[Aim of the exercise]
For each line of the data that includes the word "agent", copy the line.
***** Given entries *****
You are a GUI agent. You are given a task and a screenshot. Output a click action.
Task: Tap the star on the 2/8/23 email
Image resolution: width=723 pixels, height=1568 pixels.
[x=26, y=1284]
*****
***** Given entries *****
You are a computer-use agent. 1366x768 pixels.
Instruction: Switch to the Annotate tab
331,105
*****
***** Given entries *****
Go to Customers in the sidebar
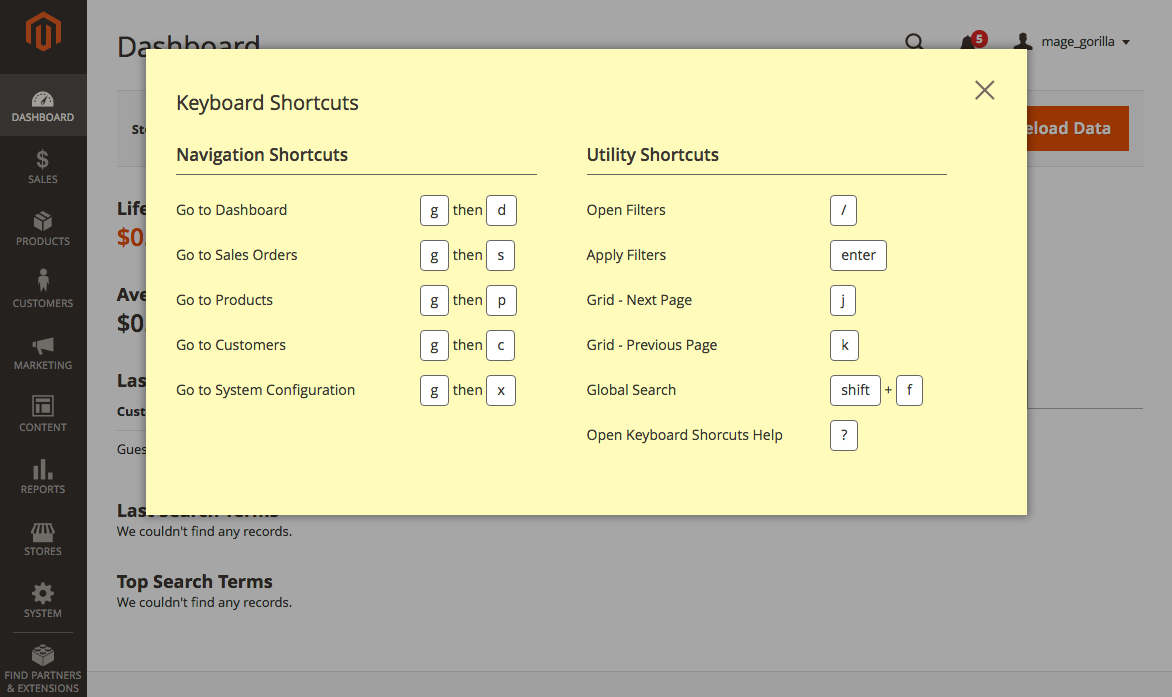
*****
[Problem solution]
You are a GUI agent. You are given a task and a screenshot. Output a click action.
You are a computer-use agent. 1366x768 pixels.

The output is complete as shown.